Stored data
════

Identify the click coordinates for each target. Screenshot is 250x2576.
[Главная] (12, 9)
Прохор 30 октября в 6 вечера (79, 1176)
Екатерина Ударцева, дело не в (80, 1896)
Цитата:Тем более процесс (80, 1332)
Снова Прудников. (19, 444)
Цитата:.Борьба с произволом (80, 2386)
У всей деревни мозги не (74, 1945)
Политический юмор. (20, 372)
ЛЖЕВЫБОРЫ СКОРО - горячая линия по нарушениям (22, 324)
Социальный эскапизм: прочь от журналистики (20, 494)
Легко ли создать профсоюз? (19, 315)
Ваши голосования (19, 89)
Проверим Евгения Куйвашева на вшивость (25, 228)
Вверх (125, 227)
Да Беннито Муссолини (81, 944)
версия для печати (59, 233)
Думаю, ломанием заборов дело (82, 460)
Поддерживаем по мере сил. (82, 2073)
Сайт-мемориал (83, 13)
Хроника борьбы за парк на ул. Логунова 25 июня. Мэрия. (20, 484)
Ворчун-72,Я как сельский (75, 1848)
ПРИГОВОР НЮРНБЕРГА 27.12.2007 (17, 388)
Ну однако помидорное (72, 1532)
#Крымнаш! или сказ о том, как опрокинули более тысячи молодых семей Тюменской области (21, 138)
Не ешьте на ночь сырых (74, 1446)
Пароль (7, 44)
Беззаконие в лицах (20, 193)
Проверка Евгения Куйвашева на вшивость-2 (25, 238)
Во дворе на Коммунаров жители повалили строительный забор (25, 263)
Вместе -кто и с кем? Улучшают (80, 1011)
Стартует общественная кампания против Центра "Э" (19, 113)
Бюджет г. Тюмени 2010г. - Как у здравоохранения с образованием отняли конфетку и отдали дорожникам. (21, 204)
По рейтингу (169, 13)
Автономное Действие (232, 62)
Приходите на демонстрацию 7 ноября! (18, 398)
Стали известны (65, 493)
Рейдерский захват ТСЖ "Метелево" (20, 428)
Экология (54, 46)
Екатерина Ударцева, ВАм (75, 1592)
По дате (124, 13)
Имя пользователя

════

__Prompt__
Copy all lines from the data that hold the word "дело".

__Output for this task__
Екатерина Ударцева, дело не в (80, 1896)
Думаю, ломанием заборов дело (82, 460)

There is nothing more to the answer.